Companies that support them are competing to make data more available and easier to use. It’s part of the cloud computing race going on. Obviously, privacy is a huge piece of that equation.

 

Then who needs cloud computing?

Larger providers, such as hospitals and companies supporting the medical industry, are becoming greater users of cloud computing.

Most often, we see hospitals with such tremendous financial pressure on them, and they’re held accountable for two important points: one, their profit margins are shrinking so they’re trying to figure out how to save money. Two, compliance requirements are increasing. We all know about HIPAA mandates, but the privacy around data and the security steps to secure that privacy are more and more onerous. The penalties are more and more dramatic.

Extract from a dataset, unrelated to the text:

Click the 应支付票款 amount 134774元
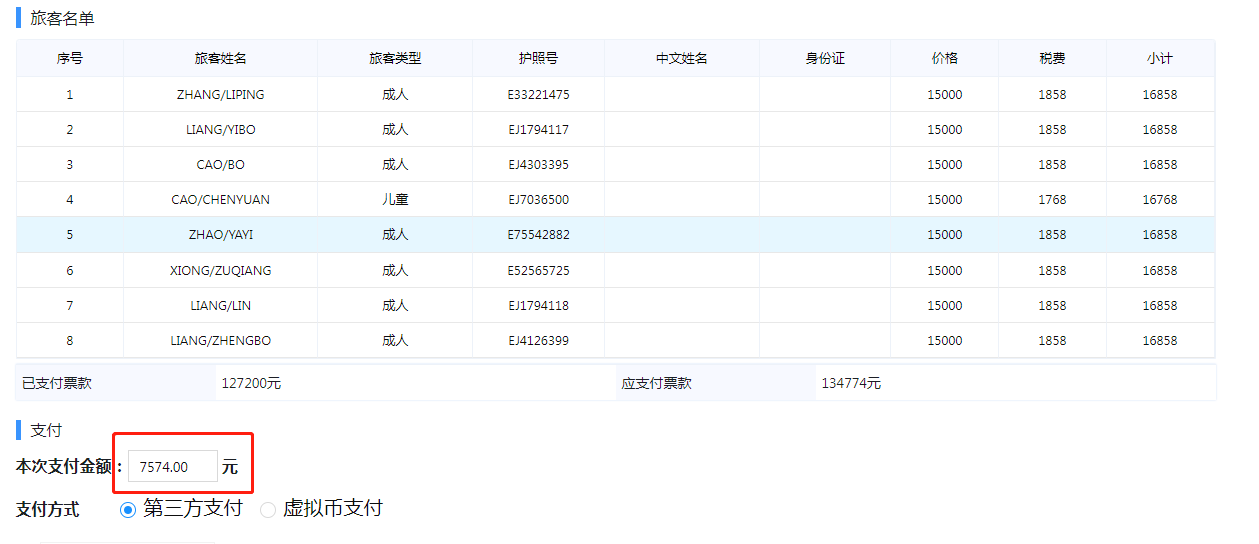This screenshot has height=544, width=1259. (851, 384)
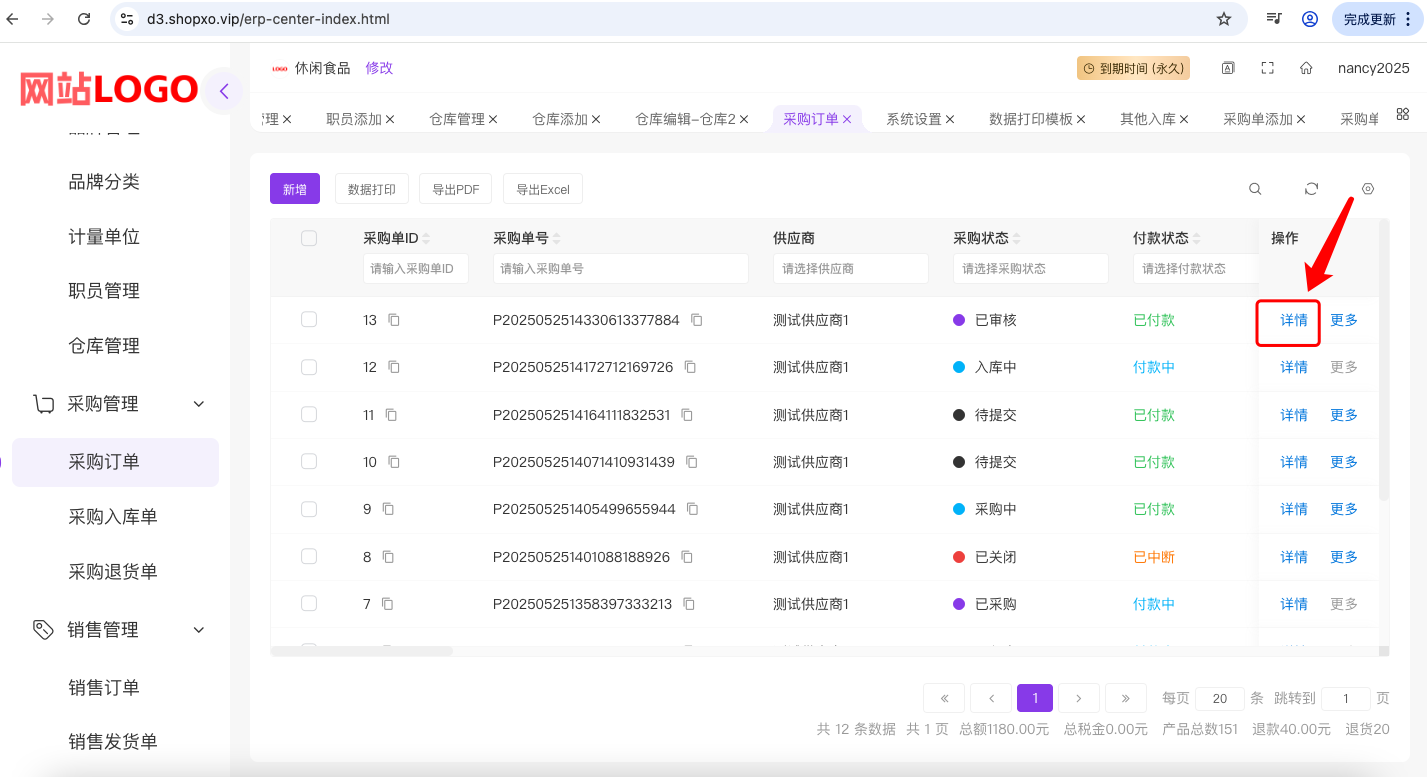Screen dimensions: 1427x777
Task: Refresh the purchase order list
Action: tap(1311, 189)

Cloud computing is a great solution for these companies because it allows them to look to a third party to provide computing services, and to pay for it monthly rather than wrap up capital buying hardware and software and paying to maintain it. More companies are going to providers like Peak 10 to provide cloud services for them. They’d rather pay us a monthly operating bill to manage this environment for them on hardware we own rather than go out, buy hardware, refresh it, maintain it, and support it. They’re telling us they want to concentrate on their core business which, in the case of hospitals, is taking care of their patients.

 

What’s the quantifier?

We typically don’t see a certain size, such as a particular number of doctors or patients supported in a practice or hospital. The primary question has to do with their uptime requirement: If they lost access to their data for a period of time (let’s say 10 minutes), would it be an inconvenience or a significant problem? If it would be a significant problem, those are the folks more inclined to use our services, whether 24/7 support personnel, redundancy through data centers, and/or cloud infrastructure.

 

What’s the pushback?

We’re seeing the most pushback in the audit environment. HIPAA has certain guidelines from an infrastructure standpoint concerning where the data is located, the physical requirements, and the defined separation of data. While technically, data can be separated, segmented and secured, you’re looking at patients who may have data on the same storage area network as other patients. Auditors are gravitating to it, but it’s a concern because some auditors say cloud computing doesn’t have the necessary compliance factors to support that environment. From a Peak 10 perspective, it doesn’t matter.  We provide services based on the unique requirements of each customer. That can be Enterprise Cloud, Private Cloud, or management of physical devices.

 

What are other cloud options?

The classic answer is, of course: it depends. A hospital could completely go to the cloud to offload the “compute” layer, use cloud for temporary services, or build a private cloud.

There are two critical concepts in any organization’s IT design. It has to do with resiliency and recovery: Recovery Time Objective (RTO)—if my primary site went down, how quickly could I get up and running with Plan B?—and Recovery Point Objective (RPO)—how far back is data saved? 5 minutes? 24 hours? How much is spent should match the organization’s unique RTO and RPO.